NVME, isolcpus, and irq affinity

Keith Busch kbusch at kernel.org
Mon Oct 12 13:13:33 EDT 2020


On Mon, Oct 12, 2020 at 09:49:38AM -0600, Chris Friesen wrote:
> I've got a linux system running the RT kernel with threaded irqs.  On
> startup we affine the various irq threads to the housekeeping CPUs, but I
> recently hit a scenario where after some days of uptime we ended up with a
> number of NVME irq threads affined to application cores instead (not good
> when we're trying to run low-latency applications).
> 
> Looking at the code, it appears that the NVME driver can in some scenarios
> call nvme_setup_io_queues() after the initial setup and thus allocate new
> IRQ threads at runtime.  It appears that this will then call
> pci_alloc_irq_vectors_affinity(), 

Yes, the driver will re-run interrupt setup on a controller reset.

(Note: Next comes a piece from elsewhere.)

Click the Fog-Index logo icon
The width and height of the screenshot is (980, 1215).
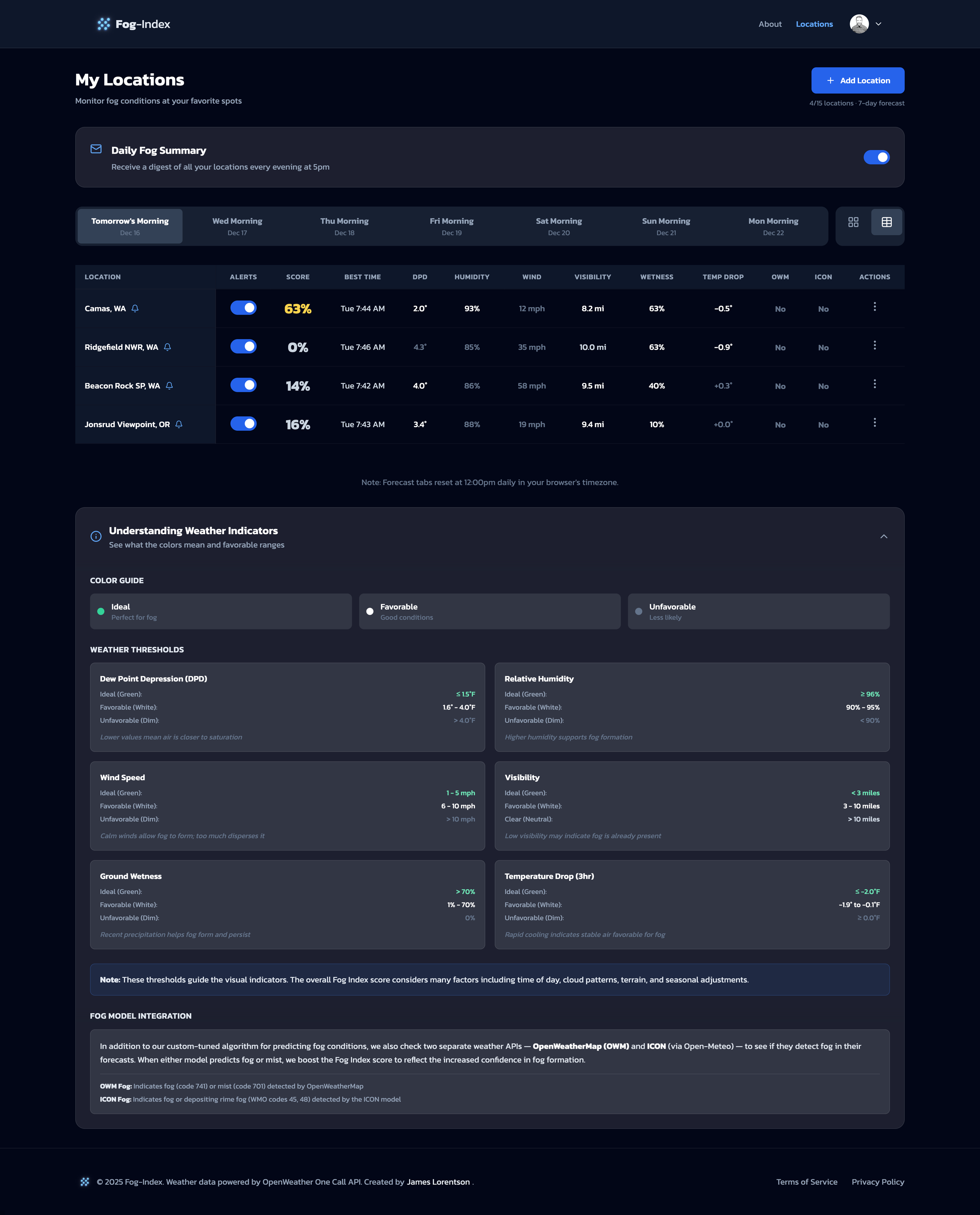(x=104, y=24)
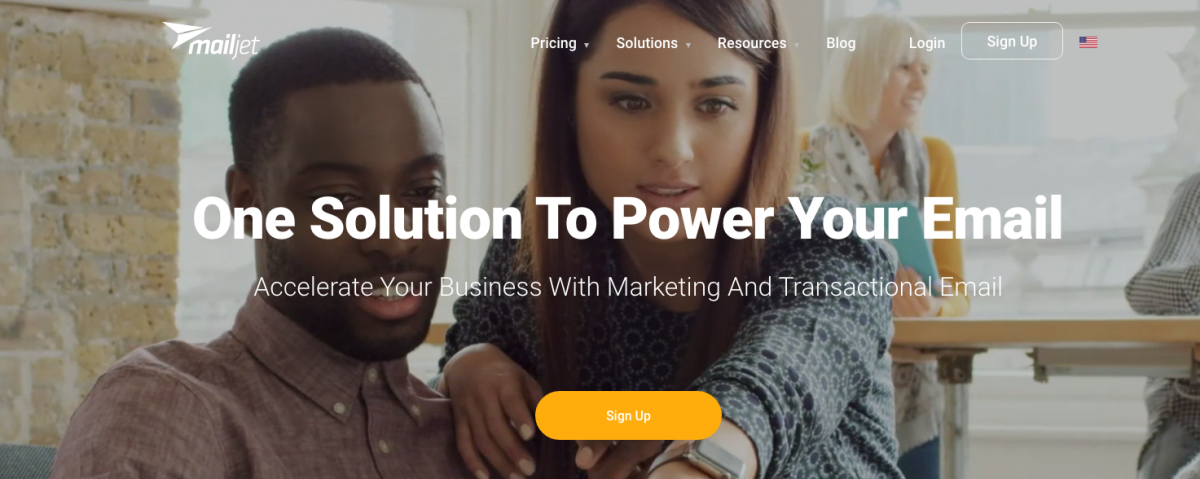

> which seems to determine affinity without any regard for things like
> "isolcpus" or "cset shield".
>
> There seem to be other reports of similar issues:
> 
> https://bugs.launchpad.net/ubuntu/+source/linux/+bug/1831566
> 
> Am I worried about nothing, or is there a risk that those irq threads would
> actually need to do real work (which would cause unacceptable jitter in my
> application)?
> 
> Assuming I'm reading the code correctly, how does it make sense for the NVME
> driver to affine interrupts to CPUs which have explicitly been designated as
> "isolated"?

The driver allocates interrupts, but doesn't affine them. The driver
lets the kernel handle that instead.